**To do**
Answer these questions from the Kafka spout thread, one per line:
1. How many KafkaSpout instances does the original poster's topology run?
2. According to the reply, when does the spout ignore the committed offset?
3. What does the reply suggest if restarting at latest after a crash is needed?

You are viewing a plain text version of this content. The canonical link for it is here.
Posted to user@storm.apache.org by "Mitchell Rathbun (BLOOMBERG/ 731 LEX)" <mr...@bloomberg.net> on 2019/11/05 21:58:44 UTC

FirstPollOffsetStrategy LATEST not working as expected

We have a topology that has 4 instances of KafkaSpout running as part of the same consumer group. Currently, we are only running one worker process per topology, so all of the spout instances are in the same process. We have noticed that when a process crashes/is killed, the KafkaSpout picks up from the last committed offset when it restarts, not the most recent offset. This is supported when looking in the code: https://github.com/apache/storm/blob/v1.2.3/external/storm-kafka-client/src/main/java/org/apache/storm/kafka/spout/KafkaSpout.java#L255 If isOffsetCommittedByThisTopology is true, then the KafkaConsumer seeks to the last committed offset. To me, this is behaving like UNCOMMITTED_LATEST should. I guess the question is why does isOffsetCommittedByThisTopology return true if the topology just crashed. Shouldn't the new topology instance be treated separately from the old one?

Re: FirstPollOffsetStrategy LATEST not working as expected

Posted by Stig Rohde Døssing <st...@gmail.com>.
No, not for a while now. See
https://github.com/apache/storm/blob/v2.1.0/external/storm-kafka-client/src/main/java/org/apache/storm/kafka/spout/FirstPollOffsetStrategy.java#L30.
The spout only ignores the committed offset once you redeploy the topology.
As your worker is just crashing, the topology hasn't changed, it's just a
recovering worker in the same topology.

The idea was for UNCOMMITTED_LATEST to allow you to start at latest, and
then have the committed offset persist if you redeploy. The idea with
LATEST was to start at latest, and then ignore the committed offset and
start at latest again if you redeploy. If you need to restart at latest on
crash as well, that should be a new setting.

Den tir. 5. nov. 2019 kl. 22.58 skrev Mitchell Rathbun (BLOOMBERG/ 731 LEX)
<mr...@bloomberg.net>:

> We have a topology that has 4 instances of KafkaSpout running as part of
> the same consumer group. Currently, we are only running one worker process
> per topology, so all of the spout instances are in the same process. We
> have noticed that when a process crashes/is killed, the KafkaSpout picks up
> from the last committed offset when it restarts, not the most recent
> offset. This is supported when looking in the code:
> https://github.com/apache/storm/blob/v1.2.3/external/storm-kafka-client/src/main/java/org/apache/storm/kafka/spout/KafkaSpout.java#L255
> If isOffsetCommittedByThisTopology is true, then the KafkaConsumer seeks to
> the last committed offset. To me, this is behaving like UNCOMMITTED_LATEST
> should. I guess the question is why does isOffsetCommittedByThisTopology
> return true if the topology just crashed. Shouldn't the new topology
> instance be treated separately from the old one?
>

**Data section**
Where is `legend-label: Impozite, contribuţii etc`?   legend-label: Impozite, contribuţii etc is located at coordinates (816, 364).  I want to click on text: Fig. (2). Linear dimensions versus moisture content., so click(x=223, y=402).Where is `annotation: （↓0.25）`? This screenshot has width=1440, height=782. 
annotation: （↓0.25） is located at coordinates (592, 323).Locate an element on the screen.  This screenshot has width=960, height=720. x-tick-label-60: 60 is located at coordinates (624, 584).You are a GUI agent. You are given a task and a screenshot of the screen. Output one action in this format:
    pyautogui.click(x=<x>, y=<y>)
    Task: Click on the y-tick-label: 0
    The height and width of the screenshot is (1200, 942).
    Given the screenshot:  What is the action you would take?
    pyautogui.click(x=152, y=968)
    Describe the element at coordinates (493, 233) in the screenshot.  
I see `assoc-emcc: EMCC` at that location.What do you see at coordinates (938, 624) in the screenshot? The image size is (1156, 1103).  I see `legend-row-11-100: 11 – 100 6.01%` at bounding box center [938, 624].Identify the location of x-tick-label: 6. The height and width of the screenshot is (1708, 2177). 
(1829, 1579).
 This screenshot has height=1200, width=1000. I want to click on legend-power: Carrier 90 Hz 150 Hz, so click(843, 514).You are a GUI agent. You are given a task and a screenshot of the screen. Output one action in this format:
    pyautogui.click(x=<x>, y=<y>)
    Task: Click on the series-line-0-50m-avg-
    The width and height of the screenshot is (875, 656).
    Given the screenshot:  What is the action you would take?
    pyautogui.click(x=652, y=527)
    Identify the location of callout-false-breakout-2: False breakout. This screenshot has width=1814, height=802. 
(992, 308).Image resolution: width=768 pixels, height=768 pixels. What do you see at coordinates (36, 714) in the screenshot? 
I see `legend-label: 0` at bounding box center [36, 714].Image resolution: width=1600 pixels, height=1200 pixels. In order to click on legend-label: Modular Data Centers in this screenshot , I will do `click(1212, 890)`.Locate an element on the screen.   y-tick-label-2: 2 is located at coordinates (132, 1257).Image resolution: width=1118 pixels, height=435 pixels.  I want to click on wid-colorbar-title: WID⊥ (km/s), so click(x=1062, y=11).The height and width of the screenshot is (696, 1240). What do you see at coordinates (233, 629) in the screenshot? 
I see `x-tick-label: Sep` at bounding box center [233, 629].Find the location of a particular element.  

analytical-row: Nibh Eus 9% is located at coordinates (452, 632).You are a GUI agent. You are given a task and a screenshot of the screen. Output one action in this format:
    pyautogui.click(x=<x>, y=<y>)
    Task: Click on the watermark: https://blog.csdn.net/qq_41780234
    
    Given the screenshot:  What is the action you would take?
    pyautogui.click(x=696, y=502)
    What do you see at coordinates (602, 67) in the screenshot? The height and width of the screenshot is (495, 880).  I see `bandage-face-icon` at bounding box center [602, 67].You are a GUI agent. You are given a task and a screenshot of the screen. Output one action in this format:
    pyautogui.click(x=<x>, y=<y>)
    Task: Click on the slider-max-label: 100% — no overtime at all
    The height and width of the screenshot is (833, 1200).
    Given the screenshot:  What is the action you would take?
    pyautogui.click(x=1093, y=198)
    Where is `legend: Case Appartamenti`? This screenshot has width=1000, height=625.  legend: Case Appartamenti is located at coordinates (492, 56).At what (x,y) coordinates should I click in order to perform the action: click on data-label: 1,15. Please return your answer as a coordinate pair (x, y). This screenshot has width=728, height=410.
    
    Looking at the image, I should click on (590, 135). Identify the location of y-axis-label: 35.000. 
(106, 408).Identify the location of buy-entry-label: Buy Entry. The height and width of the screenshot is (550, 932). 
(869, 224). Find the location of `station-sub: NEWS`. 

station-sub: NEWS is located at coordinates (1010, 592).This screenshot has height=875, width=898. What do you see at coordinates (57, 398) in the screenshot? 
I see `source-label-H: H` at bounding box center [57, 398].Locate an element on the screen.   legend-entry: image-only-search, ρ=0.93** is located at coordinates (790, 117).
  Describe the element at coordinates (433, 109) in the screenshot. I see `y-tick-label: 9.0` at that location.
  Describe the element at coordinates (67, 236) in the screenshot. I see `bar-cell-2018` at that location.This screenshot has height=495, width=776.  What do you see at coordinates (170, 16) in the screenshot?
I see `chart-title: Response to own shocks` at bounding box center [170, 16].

**Written response**
1. Four instances, all in the same consumer group.
2. Only once the topology is redeployed.
3. That it should be a new setting.